Furrer gab zu Protokoll, dass er seine Zustimmung nicht erteilt habe, und schrieb kurz darauf an Escher: «Es sind alle möglichen Systeme und Projekte der Bundes-Organisation unter Eis gegangen; und das Zweykammersystem hat gesiegt, dasjenige, welches mir immer das widerwärtigste war; indess bey der bedeutenden Umgestalt[un]g der Tagsatzung kann ich mich ziemlich dabey beruhigen.»
Der «Neuen Zürcher Zeitung» liess Furrer einen Bericht über den Fortgang der Kommissionstätigkeit zukommen, in dem er erklärte, dass das Zweikammersystem angenommen worden sei, weil «für die Gegenwart kaum etwas anders ausführbar sei, indem jedes andere System sowohl auf der nationalen, als auf der kantonalen Seite sehr bedeutenden Widerstand finden würde».
Weit weniger Anlass zu Kontroversen bot die Diskussion über die Gestaltung der eidgenössischen Exekutive.
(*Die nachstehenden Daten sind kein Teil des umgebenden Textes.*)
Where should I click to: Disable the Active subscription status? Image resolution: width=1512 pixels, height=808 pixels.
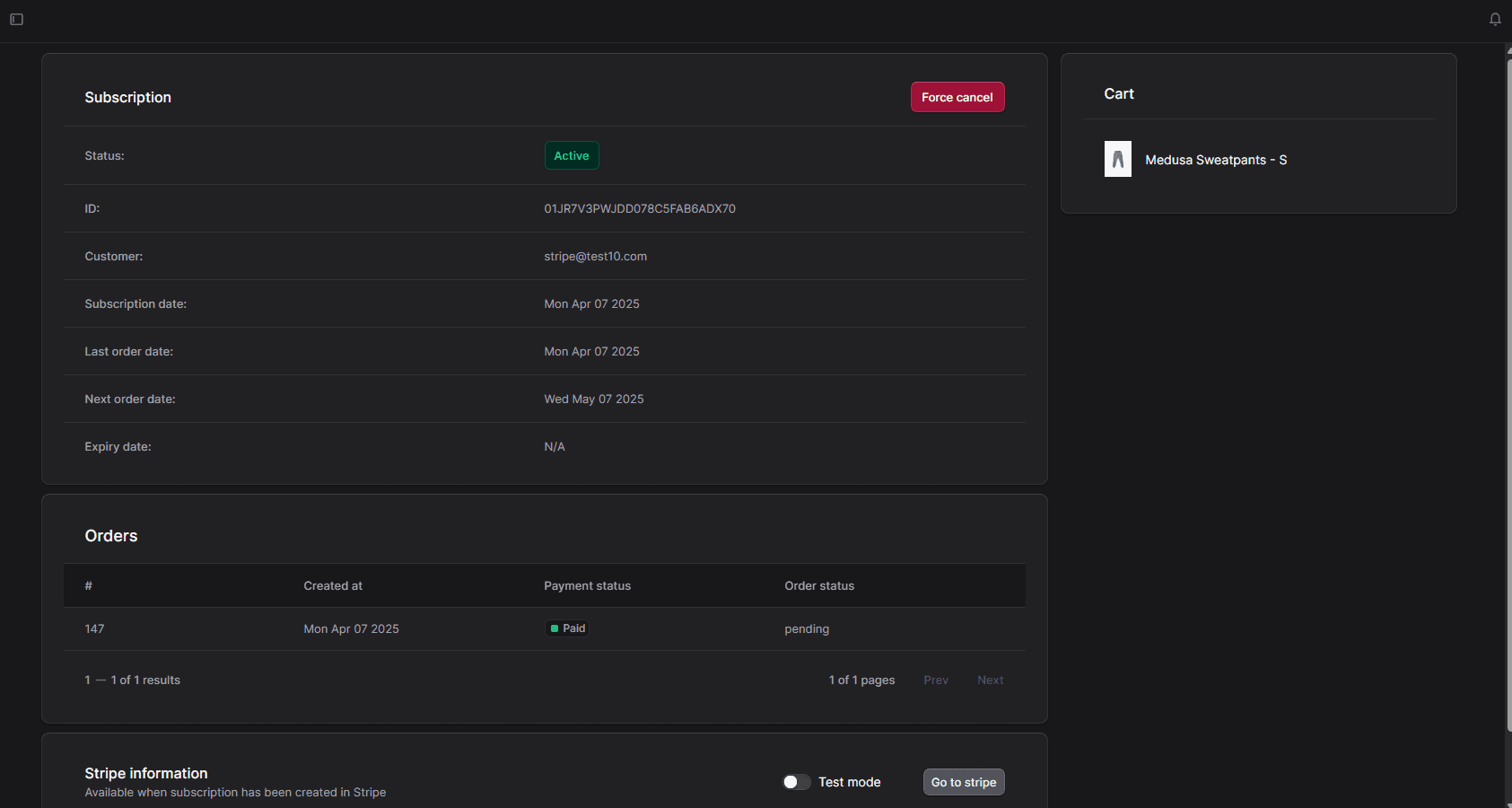pos(572,155)
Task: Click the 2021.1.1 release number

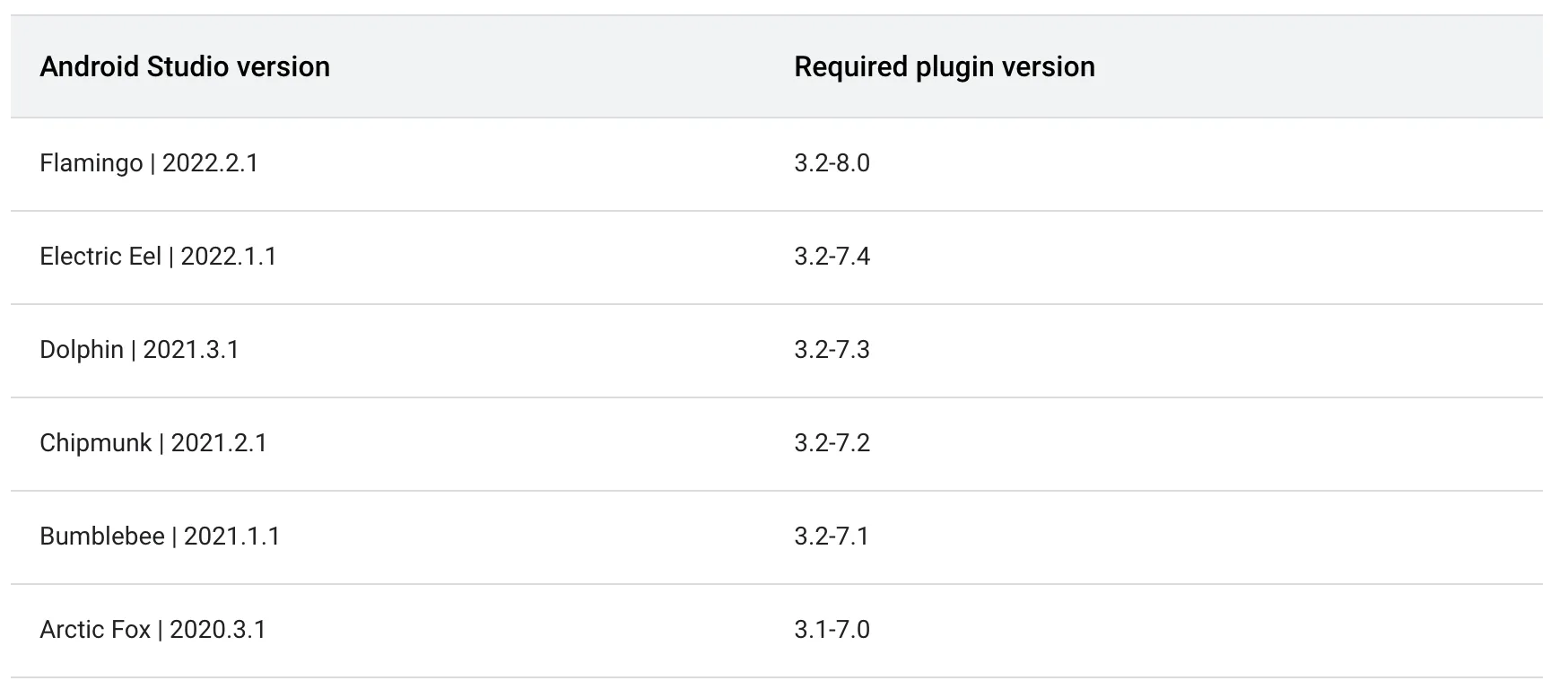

Die Kommission entschied mit einer klaren Mehrheit von 21 Stimmen, einen Bundesrat einzusetzen, der aus fünf Mitgliedern bestehen sollte. Über Amtsdauer, Wahlmodus und Kompetenzen der Behörde einigte man sich schnell, und die Formulierungen für den Verfassungsentwurf standen bereits nach einer Sitzung fest.
Abgesehen von der Erhöhung der Anzahl der Bundesräte von fünf auf sieben wurde der Text nach der Vernehmlassung auch keinen grösseren Anpassungen mehr unterzogen. Die Abschaffung des Vororts als eidgenössisches Exekutivorgan stiess auf keinen Widerstand.”